Wednesday, September 06, 2006

I Wish I Was A Punk Rocker (With Flowers In My Hair) ~ A musical gem I discovered whilst sifting through the NPR.org site this evening. Sandi Thom went from doing webcasts in her basement to a record deal with RCA. For some reason, the song reminds me of a passage from Milan Kundera's The Book of Laughter and Forgetting.
If it is true that the history of music has come to an end, what is left of music? Silence?
Not in the least. There is more and more of it, many times more than in its most glorious days. It pours out of outdoor speakers, out of miserable sound systems in apartments and restaurants, out of the transistor radios people carry around the streets.

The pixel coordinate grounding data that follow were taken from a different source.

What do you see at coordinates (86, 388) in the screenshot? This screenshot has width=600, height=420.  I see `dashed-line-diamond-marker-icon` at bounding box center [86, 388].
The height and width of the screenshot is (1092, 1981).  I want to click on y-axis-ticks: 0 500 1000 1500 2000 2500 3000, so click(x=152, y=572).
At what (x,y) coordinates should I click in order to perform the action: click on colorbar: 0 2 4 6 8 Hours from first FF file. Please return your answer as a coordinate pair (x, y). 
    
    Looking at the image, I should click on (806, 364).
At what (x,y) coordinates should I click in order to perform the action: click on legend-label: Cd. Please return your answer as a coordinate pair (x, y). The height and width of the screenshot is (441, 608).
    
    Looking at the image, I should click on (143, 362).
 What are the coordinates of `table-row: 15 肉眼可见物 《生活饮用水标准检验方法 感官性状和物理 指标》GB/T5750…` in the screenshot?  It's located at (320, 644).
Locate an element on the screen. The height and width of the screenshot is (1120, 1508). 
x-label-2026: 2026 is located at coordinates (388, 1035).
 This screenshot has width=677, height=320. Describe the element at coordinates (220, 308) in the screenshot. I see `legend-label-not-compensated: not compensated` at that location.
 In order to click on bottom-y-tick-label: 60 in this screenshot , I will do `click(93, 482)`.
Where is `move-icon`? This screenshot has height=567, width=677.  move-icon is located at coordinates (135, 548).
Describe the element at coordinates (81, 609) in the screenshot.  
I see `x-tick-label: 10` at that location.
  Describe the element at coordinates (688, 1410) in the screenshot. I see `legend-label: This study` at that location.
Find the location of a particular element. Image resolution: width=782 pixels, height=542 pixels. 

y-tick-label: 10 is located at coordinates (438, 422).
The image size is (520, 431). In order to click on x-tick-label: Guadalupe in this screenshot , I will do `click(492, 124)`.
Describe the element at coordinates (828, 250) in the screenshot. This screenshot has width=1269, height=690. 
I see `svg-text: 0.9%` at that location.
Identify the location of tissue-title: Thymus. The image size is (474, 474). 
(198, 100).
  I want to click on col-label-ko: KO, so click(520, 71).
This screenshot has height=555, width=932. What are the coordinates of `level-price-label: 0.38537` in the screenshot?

Schonberg is dead, Ellington is dead, but guitar is eternal. Stereotyped harmonies, hackneyed melodies, anda beat that gets stronger as it gets duller -- that is what's left of music, the eternity of music. Everyone can come together on the basis of those simple combinations of notes. They are life itself proclaiming its jubilant "Here I am!" No sense of communion is more resonant, more unanimous, than the simple communion with life...bodies pulsing to a common beat, drunk with the conciousness that they exist. No work of Betthoven's has ever elicited greater collective passion than the constant repetitive throb of the guitar....the sadder people are, the louder the speakers blare....
I am not sure I completely ascribe to the view that the history of music is over, or that its "glorious days" are gone. But, I do admit to getting significantly depressed when I ponder the likes of Paris Hilton getting an album ("I like, cry, it's so good" she was recently quoted). Personally, I think she should just look pretty and keep her mouth completely shut (unfortunately she seems to have difficulty with that on many levels).
Ani Difranco laments on the track "Fuel" from Little Plastic Castles: "People used to make records/as in a record of an even/the event of people playing music in a room/now everything is cross-marketing/it's about sunglasses and shoes/or guns and drugs, you choose."
My solution is not listening to traditional radio any more, unless it's left of the dial without commercials. Otherwise, I "tune in" on the 'net. I don't have an ipod, but there are plenty of "webcasts" and since I am an AOL member I have access to AOLMusic which, though not an exhaustive catalogue, it suits my needs quite well, and saves me money (I haven't purchased a CD in years -- just single songs via computer).
No doubt about it, music, and the process of making music, has changed, and not always for the better. I miss my vinyl. It had a warmth to it you just can't reproduce in CD form. The CD industry has improved the manufacture of the medium, as well, so that some of the kinks have been worked out concerning longevity...and since it's only been about 20 years, I'm sure they'll get better. But still, there is no way to compare the first time I heard Joni Mitchell sing inside my bedroom from the needle on my Sears turntable.